Лора не отзывалась, держа одну свою руку на моем плече, а другую на затылке, и, лишь когда я был побежден окончательно, оказавшись ни с чем снаружи, она прижала меня к себе изо всех сил, но лишь потому, что знала…

— Завтра пойдем играть в крокет, — сказал я ей.

Она подняла на меня растерянный взгляд, и я почувствовал наконец, что момент настал и что понадобится лишь много любви и чуточку храбрости.

На следующий день я ушел от нее очень рано и пустился бродить по набережным, чтобы успокоить свое нетерпение. В девять часов сел в такси и велел отвезти себя в Сите Мальзерб. Там никого не было, и мне пришлось ждать за стойкой какого-то бистро на углу улицы Фрошо. Около четверти одиннадцатого я увидел, как сначала пришла Лили, затем две девушки. Я дал им десять минут и поднялся.

Она открыла мне сама. Еще без пуделька, прижатого к груди. Утром не так нуждаются в привязанности. Она не поздоровалась со мной, не открыла полностью дверь, не пригласила войти.

— Ты мне нужна, Лили Марлен.

У нее был взгляд, как из небьющегося стекла.

— Знаю.

Я вскинул голову:

— Откуда?

— На картах выпало, вчера вечером. Червонный король та. валет пик… И дама треф посредине.

— И что это значит?

— Что старая бандерша всегда кому-то нужна.

— Ты несправедлива.

— К Лили Марлен никогда не приходят просто по дружбе.

Я почувствовал, как что-то шевелится у моих ног. Она наклонилась, подняла пуделька и стала его гладить. Строго смотрела на меня.

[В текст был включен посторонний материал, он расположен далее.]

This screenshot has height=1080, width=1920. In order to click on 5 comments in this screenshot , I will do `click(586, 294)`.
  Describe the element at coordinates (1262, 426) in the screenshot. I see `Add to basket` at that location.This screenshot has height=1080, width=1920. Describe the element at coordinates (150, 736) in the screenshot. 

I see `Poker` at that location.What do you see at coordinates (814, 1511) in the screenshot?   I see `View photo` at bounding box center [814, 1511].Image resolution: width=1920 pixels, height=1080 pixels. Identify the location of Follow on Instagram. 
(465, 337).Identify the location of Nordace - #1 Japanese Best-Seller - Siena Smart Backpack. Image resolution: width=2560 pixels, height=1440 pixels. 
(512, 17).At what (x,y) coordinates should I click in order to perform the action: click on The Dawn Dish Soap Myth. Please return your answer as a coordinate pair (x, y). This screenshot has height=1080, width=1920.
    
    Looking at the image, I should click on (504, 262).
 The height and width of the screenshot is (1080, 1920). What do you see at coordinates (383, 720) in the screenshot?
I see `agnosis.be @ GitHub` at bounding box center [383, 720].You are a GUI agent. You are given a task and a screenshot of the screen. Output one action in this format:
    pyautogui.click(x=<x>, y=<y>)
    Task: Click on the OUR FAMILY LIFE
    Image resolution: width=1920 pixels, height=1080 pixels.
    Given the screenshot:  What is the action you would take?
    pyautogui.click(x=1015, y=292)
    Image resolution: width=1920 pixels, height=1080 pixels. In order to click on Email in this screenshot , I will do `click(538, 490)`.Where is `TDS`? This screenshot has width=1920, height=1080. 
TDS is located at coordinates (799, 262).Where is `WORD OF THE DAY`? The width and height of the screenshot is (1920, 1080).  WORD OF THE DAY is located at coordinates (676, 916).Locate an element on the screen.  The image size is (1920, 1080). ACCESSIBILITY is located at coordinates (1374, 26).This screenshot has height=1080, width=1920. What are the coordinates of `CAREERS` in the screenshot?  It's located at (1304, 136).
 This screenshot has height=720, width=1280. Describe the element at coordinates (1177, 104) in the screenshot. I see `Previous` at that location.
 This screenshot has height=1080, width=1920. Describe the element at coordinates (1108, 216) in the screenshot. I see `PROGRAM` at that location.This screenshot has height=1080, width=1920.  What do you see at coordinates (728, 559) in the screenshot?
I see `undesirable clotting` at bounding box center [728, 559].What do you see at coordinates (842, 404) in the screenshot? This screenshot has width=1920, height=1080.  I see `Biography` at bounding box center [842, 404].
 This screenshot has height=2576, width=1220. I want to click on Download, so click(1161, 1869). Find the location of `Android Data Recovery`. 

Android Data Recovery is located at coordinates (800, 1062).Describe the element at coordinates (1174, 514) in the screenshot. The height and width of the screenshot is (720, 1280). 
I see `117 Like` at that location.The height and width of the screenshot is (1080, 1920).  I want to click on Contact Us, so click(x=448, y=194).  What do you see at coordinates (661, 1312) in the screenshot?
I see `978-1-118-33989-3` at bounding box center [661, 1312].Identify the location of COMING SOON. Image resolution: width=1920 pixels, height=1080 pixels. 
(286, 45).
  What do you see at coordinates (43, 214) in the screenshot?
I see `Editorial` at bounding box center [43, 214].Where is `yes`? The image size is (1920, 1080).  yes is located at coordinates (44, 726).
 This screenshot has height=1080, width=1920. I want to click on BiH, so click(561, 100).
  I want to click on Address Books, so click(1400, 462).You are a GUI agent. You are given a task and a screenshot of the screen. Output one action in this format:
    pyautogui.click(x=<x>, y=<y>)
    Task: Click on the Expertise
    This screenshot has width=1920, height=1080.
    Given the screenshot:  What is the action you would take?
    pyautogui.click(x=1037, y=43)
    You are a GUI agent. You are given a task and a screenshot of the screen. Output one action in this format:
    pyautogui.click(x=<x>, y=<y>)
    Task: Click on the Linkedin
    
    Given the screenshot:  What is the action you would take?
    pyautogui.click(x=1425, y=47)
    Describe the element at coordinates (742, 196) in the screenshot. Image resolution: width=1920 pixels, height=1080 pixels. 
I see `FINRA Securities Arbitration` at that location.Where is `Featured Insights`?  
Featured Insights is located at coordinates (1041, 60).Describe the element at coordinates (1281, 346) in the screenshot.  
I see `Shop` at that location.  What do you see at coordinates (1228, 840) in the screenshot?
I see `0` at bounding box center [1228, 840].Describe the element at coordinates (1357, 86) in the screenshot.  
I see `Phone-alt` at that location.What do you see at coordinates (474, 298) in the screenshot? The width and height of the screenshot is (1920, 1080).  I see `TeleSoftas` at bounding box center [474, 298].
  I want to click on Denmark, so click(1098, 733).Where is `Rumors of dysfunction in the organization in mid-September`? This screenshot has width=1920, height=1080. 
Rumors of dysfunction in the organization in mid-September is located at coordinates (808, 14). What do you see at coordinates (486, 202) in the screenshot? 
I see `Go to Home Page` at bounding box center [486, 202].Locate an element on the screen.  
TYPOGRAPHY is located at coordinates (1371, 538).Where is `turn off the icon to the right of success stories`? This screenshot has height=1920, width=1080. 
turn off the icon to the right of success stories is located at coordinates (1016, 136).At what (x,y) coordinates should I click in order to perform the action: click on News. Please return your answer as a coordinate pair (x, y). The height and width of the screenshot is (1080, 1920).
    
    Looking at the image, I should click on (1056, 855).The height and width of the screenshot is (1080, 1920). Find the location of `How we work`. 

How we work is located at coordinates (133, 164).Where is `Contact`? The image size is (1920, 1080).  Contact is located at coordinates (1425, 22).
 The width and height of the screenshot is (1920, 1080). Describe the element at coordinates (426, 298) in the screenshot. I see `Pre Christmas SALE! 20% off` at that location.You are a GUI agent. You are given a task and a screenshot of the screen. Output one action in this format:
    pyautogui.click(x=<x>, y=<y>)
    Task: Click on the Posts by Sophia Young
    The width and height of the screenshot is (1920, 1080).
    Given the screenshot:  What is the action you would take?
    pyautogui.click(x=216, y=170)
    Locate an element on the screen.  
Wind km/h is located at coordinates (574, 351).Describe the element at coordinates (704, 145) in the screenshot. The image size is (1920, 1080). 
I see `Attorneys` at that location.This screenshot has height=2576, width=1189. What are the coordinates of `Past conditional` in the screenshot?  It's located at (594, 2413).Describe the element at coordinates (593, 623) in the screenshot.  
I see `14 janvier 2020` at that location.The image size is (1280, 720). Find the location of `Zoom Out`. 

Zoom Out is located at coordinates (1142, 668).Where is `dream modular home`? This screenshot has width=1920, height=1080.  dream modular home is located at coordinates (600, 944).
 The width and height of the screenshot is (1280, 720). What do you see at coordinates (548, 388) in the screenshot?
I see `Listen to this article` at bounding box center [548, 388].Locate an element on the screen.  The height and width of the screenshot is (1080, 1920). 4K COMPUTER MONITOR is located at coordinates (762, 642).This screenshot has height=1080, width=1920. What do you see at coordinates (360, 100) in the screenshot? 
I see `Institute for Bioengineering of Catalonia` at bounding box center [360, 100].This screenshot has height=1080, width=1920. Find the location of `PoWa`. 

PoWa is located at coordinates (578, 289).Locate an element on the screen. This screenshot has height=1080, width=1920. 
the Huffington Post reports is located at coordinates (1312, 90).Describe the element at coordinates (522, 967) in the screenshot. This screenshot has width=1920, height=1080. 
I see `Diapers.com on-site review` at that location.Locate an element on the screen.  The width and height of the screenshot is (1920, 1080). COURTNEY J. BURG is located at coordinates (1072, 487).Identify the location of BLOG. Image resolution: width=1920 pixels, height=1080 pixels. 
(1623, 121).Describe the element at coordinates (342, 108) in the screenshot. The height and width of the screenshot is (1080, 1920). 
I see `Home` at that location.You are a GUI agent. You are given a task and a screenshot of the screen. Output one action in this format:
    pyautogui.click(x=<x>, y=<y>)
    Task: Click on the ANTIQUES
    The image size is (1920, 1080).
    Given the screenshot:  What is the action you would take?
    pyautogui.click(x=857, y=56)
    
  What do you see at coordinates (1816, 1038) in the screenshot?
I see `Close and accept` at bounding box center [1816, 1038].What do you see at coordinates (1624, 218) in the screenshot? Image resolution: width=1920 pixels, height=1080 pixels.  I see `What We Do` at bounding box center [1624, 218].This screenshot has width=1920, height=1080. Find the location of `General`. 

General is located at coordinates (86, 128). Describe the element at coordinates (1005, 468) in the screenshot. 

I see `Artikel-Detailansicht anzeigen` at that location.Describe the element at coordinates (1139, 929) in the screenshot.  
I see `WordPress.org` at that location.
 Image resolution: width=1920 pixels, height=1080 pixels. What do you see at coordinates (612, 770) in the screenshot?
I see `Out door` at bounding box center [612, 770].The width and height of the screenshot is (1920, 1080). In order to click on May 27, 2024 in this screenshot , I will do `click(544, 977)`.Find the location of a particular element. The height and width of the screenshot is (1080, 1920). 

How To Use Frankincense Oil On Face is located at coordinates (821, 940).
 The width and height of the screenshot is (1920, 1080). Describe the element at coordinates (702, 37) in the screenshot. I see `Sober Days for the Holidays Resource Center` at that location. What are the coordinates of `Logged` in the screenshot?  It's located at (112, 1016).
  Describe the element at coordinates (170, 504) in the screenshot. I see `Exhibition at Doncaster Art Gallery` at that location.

— Ты единственный мужчина, которого я когда-либо уважала, — сказала она. — Но ты плохо постарел. Остался молодым. Мужчины всегда плохо стареют, когда остаются молодыми… Я не могу принять тебя здесь.

— Это важно…

— Не здесь. Буду ждать тебя дома, через два часа. Тем временем позвоню, чтобы меня подменили. Вот адрес.

Она написала.

— Не надо, чтобы тебя здесь видели. Одного раза достаточно.